[TASK OBJECTIVE] Please update the records below by replacing "GUI agent" with "interface agent" and keeping everything else the same, and leave the pictures out of your answer.

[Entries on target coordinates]
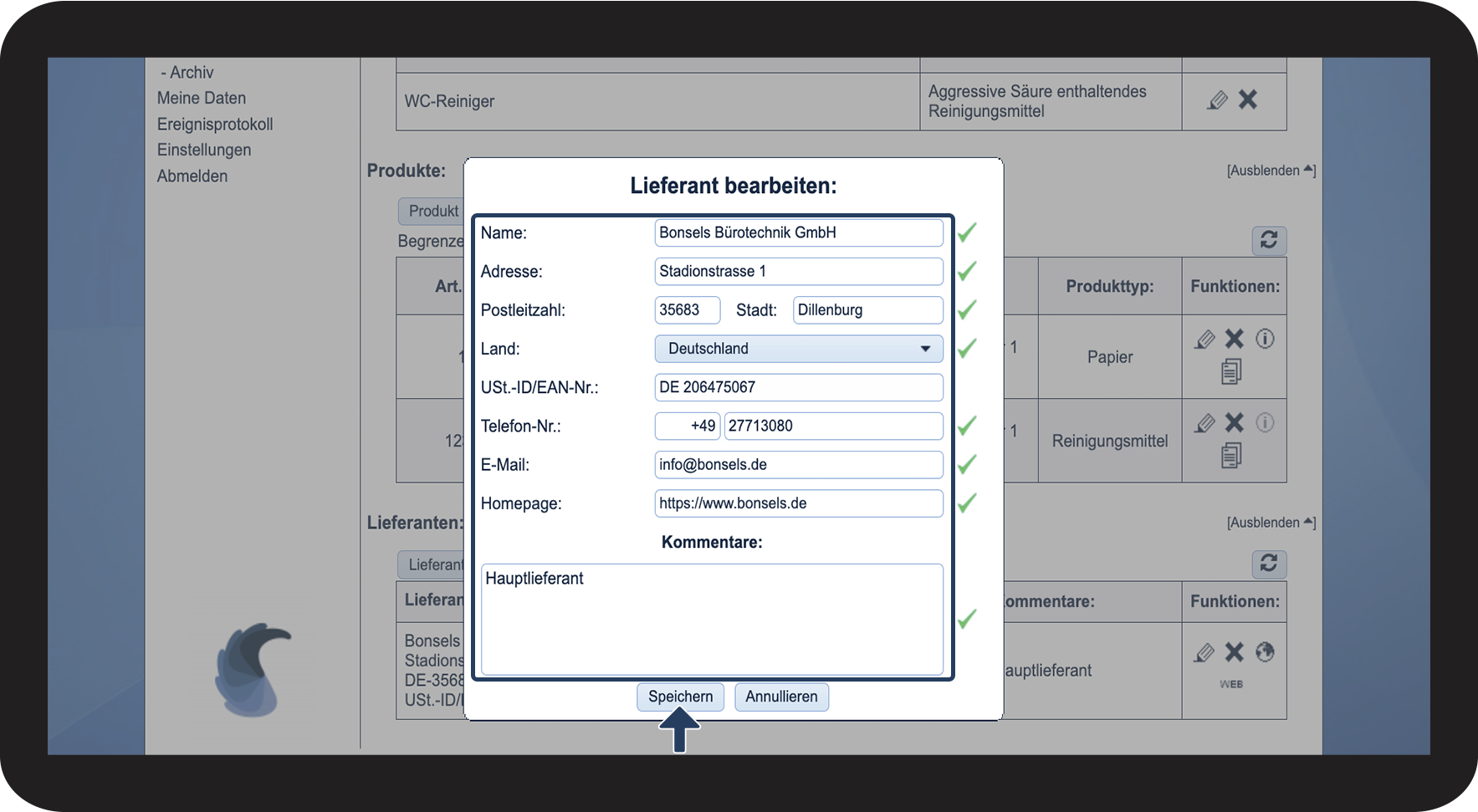Open the supplier website globe icon
The height and width of the screenshot is (812, 1478).
tap(1265, 652)
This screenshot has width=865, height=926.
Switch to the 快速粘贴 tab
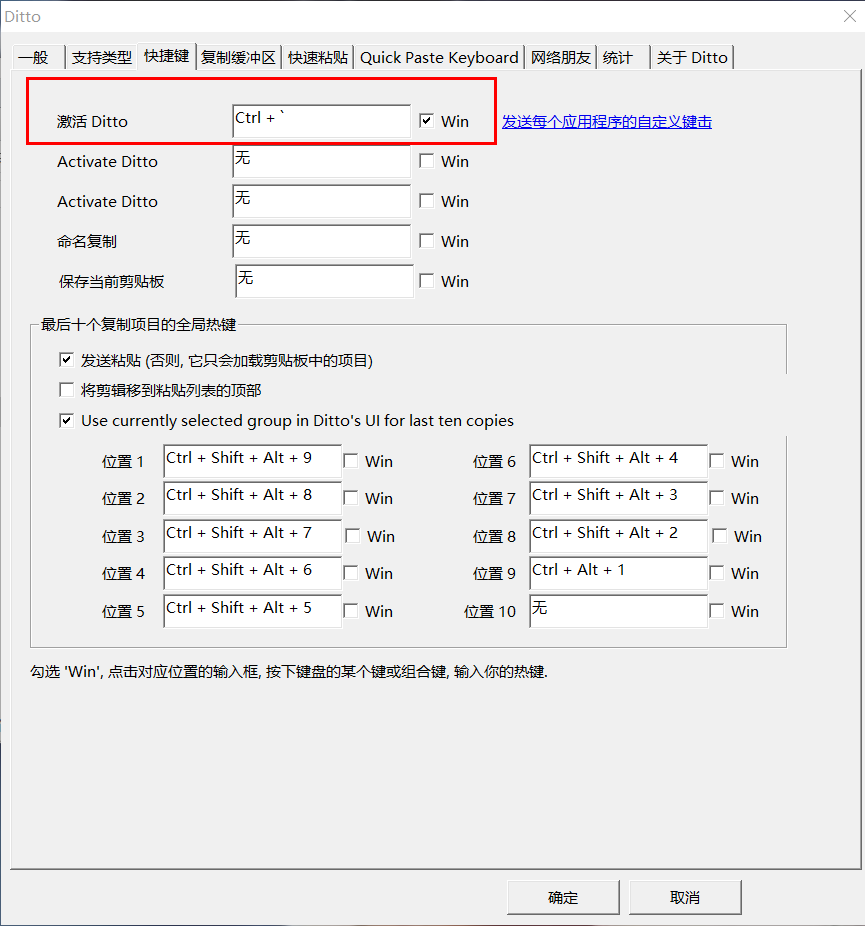(x=320, y=57)
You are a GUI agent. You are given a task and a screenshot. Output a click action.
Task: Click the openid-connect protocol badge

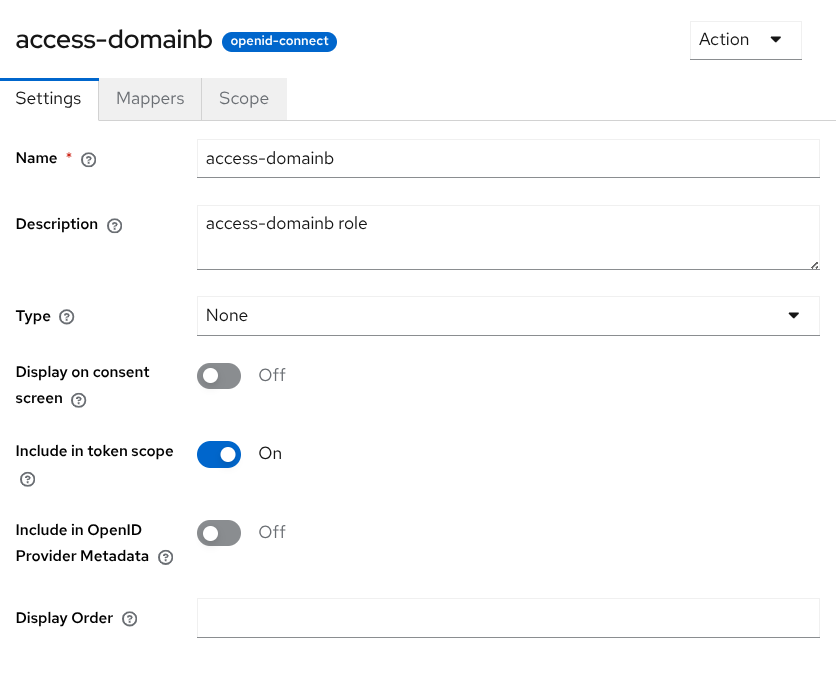(279, 41)
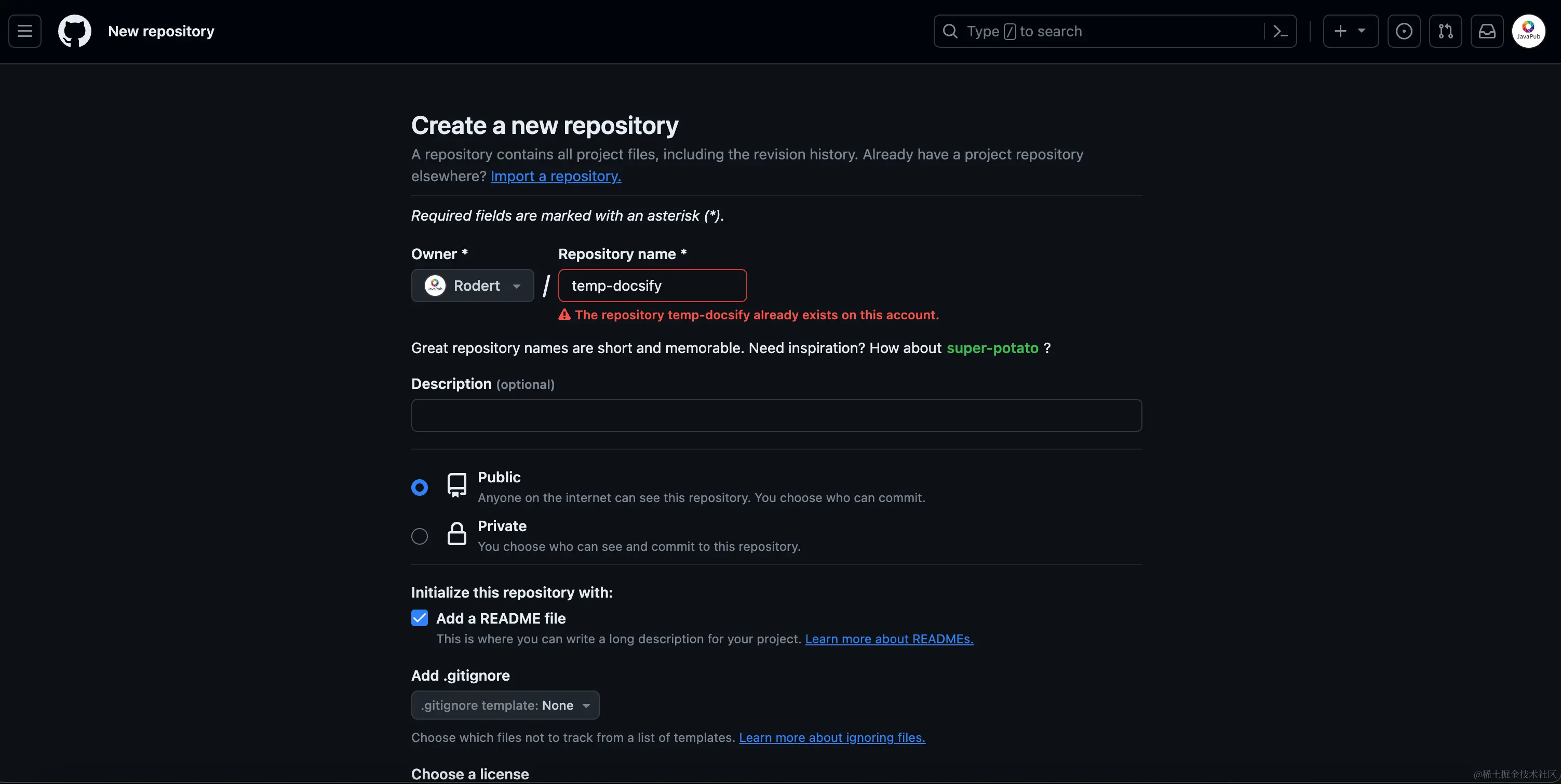Click the New repository header title

[x=161, y=31]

[PROBLEM SOLUTION]
Open the supplier website globe icon
The height and width of the screenshot is (812, 1478).
tap(1265, 652)
This screenshot has width=865, height=926.
Switch to the 快速粘贴 tab
(x=320, y=57)
You are a interface agent. You are given a task and a screenshot. Output a click action.
Task: Click the openid-connect protocol badge

(279, 41)
Click the New repository header title

[x=161, y=31]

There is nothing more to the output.